Compounds exhibiting selective efficacy for different β subunits of human recombinant γ-aminobutyric acidA receptors

Inhibitory GABA(A) receptor modulators are widely used therapeutic agents for a variety of central nervous system disorders. Ltk(-) cells stably expressing human recombinant GABA(A) subunits (alpha1beta1 - 3gamma2s) were seeded into 96-well plates, loaded with chlorocoumarin-2-dimyristoyl phosphatidylethanolamine and bis(1,3-diethyl-2-thiobarbiturate) trimethineoxonol, and rapid fluorescence resonance energy transfer technique (FRET) measurements were made of GABA-evoked depolarizations in low-Cl- buffer using a voltage/ion probe reader. The influence of different beta subunits on the ability of agents to modulate and directly activate the ion channel was examined. GABA evoked concentration-dependent decreases in FRET, increasing fluorescence emission ratio (460/580 nm) at alpha1beta1gamma2, alpha1beta2gamma2, and alpha1beta3gamma2 receptors with similar maximal amplitude (P > 0.05, n = 17) and EC50 values of 2.4 +/- 0.2, 2.5 +/- 0.2, and 1.3 +/- 0.1 muM, respectively. Piperidine-4-sulfonic acid and 4,5,6,7-tetrahydroisoxazolo[ 5,4-c] pyridin-3-ol were less potent, with EC50 values of 8.7 +/- 0.9, 9.2 +/- 0.5, and 11.7 +/- 1.2, and 43.7 +/- 6.4, 24.8 +/- 1.6, and 26.1 +/- 2.4 muM, respectively. Potency and maximal efficacy of propofol, methyl 6,7-dimethoxy-4-ethyl-beta-carboline- 3-carboxylate, pentobarbital, and steroids, 5alpha-pregnan-3alpha-ol-20-one and 5beta-pregnan-3alpha-ol-20-one, were unaffected by the beta isoform present in the receptor complex.
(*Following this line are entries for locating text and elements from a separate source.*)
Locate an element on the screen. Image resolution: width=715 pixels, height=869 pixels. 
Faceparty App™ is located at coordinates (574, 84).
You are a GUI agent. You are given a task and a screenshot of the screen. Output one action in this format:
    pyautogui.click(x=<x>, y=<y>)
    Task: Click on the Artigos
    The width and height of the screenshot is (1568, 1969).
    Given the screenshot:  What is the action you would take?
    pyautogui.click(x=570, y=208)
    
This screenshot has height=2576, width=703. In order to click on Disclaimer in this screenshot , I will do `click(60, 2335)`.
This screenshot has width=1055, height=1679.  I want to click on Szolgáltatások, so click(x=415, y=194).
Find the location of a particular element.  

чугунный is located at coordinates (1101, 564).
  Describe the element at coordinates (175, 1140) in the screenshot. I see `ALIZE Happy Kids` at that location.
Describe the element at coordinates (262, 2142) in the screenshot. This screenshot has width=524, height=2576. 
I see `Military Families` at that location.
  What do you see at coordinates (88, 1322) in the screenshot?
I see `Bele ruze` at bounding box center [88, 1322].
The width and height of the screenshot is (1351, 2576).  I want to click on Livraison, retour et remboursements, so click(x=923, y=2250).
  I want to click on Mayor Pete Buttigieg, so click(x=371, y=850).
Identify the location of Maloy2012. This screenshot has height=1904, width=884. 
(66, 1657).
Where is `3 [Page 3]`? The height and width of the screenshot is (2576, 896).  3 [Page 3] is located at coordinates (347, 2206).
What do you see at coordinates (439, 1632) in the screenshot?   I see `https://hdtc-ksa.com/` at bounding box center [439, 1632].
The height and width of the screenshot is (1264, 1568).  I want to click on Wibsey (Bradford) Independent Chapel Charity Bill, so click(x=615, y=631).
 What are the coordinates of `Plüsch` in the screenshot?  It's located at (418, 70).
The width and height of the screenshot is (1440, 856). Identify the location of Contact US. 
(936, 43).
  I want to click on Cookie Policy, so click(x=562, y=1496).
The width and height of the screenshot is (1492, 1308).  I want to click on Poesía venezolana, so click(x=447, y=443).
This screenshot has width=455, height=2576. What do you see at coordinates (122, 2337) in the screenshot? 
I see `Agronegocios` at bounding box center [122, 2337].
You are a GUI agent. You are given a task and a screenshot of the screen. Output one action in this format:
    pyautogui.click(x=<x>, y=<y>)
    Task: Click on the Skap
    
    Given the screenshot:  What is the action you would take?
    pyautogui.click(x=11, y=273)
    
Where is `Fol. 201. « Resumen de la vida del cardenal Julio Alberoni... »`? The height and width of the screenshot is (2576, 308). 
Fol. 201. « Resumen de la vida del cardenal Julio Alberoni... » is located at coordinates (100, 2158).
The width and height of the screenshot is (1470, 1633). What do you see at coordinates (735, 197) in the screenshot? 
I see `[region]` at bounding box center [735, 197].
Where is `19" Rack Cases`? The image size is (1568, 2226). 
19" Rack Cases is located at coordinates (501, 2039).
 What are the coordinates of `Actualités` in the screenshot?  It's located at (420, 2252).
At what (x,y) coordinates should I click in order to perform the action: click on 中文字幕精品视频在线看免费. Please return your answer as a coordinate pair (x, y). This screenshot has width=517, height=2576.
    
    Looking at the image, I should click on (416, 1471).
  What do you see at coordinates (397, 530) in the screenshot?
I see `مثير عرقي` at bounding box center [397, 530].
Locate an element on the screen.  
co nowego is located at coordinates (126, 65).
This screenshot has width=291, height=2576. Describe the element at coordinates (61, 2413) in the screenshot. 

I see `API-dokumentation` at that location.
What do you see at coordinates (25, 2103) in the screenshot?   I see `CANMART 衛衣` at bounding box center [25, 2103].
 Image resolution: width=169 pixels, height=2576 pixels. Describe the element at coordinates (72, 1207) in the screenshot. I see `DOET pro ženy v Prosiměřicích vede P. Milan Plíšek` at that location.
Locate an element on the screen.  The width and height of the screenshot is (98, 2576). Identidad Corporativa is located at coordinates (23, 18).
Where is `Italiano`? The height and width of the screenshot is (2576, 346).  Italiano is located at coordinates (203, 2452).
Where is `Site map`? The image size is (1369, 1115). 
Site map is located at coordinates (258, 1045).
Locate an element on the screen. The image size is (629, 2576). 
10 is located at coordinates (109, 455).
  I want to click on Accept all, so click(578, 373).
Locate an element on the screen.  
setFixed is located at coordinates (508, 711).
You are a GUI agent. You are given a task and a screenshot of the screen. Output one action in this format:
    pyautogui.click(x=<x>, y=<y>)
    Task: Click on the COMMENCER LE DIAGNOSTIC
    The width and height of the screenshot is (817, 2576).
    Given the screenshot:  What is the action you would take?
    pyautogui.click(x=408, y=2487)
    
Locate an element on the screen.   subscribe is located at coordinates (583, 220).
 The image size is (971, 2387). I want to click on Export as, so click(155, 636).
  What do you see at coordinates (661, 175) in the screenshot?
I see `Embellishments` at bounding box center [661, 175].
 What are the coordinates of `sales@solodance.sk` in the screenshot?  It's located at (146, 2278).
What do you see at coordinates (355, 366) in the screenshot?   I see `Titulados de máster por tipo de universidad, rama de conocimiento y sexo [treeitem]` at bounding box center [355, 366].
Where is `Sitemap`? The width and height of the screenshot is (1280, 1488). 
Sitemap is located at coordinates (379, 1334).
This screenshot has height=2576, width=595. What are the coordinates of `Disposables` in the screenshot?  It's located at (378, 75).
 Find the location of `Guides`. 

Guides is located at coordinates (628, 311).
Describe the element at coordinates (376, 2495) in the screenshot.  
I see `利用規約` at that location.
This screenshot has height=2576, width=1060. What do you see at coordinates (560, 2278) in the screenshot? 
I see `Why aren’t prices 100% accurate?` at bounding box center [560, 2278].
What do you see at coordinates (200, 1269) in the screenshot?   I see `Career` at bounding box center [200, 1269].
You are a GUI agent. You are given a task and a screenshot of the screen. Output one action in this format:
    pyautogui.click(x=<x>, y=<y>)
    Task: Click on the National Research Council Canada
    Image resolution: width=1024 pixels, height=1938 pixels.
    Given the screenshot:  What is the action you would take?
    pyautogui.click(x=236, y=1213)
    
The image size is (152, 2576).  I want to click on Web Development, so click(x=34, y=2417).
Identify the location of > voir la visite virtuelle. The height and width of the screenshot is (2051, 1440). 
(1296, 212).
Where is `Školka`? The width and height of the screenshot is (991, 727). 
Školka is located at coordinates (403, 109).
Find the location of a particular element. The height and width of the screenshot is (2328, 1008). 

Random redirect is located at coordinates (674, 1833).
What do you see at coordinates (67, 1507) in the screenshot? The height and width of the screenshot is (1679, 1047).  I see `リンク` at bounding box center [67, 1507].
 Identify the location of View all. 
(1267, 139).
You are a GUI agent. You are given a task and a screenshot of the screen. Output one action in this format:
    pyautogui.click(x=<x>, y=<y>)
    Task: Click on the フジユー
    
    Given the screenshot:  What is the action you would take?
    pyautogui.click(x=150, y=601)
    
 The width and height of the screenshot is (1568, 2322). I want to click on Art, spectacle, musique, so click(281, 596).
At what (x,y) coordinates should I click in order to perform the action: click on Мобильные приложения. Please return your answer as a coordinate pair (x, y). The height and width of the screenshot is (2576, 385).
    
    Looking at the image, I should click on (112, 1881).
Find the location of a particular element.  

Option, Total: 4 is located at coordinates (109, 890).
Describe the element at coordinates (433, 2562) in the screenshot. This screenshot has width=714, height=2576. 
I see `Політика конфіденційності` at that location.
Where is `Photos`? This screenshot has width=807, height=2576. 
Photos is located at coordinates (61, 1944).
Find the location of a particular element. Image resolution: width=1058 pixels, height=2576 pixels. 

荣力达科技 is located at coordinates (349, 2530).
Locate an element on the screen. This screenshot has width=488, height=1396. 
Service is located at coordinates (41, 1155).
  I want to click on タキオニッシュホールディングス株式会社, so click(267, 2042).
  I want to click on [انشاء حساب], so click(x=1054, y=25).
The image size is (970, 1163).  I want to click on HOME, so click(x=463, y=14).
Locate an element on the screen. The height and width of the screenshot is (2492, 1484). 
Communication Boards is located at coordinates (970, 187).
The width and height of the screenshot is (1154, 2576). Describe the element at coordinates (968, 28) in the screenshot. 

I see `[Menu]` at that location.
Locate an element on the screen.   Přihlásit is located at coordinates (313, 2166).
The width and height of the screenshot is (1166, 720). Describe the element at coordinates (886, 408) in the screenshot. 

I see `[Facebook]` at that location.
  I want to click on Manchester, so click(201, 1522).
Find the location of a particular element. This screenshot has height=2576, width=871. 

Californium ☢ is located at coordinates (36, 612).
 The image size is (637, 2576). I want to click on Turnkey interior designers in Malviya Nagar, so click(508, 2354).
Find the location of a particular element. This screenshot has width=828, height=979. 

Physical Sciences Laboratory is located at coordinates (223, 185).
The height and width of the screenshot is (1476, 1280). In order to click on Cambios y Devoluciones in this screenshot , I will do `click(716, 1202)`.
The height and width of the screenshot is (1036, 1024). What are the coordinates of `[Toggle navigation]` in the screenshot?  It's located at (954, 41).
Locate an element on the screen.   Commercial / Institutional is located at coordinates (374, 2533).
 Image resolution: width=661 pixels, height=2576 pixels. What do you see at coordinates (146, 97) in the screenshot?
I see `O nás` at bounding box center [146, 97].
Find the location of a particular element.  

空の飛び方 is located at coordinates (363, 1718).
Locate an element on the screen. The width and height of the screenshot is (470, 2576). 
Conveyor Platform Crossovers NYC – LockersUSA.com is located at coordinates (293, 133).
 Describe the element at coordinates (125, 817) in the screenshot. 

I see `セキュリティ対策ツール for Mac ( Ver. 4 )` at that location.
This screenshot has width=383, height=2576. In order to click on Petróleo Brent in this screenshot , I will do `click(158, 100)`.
However, several compounds displayed beta2/3 subunit selectivity, notably loreclezole, R(-)-etomidate, and a group of antiinflammatory agents including mefenamic acid, flufenamic acid, meclofenamic acid, tolfenamic acid, niflumic acid, and diflunisal. The anti-inflammatories exhibited varying levels of efficacy at beta2/3 subunits, with micromolar potency, while having antagonist or weak inverse agonist profiles at alpha1beta1gamma2. Diflunisal was the most efficacious compound, eliciting greater potentiation than loreclezole ( 90 +/- 14% and 109 +/- 14% at beta3 and beta2, respectively, compared with 62 +/- 6% and 56 +/- 3%), whereas niflumic acid exhibited the lowest efficacy. An additional agent, olsalazine, weakly potentiated responses at all three receptors without any selectivity. This study identifies and characterizes a variety of allosteric modulators for which beta subunits are an important determinant of efficacy and potency.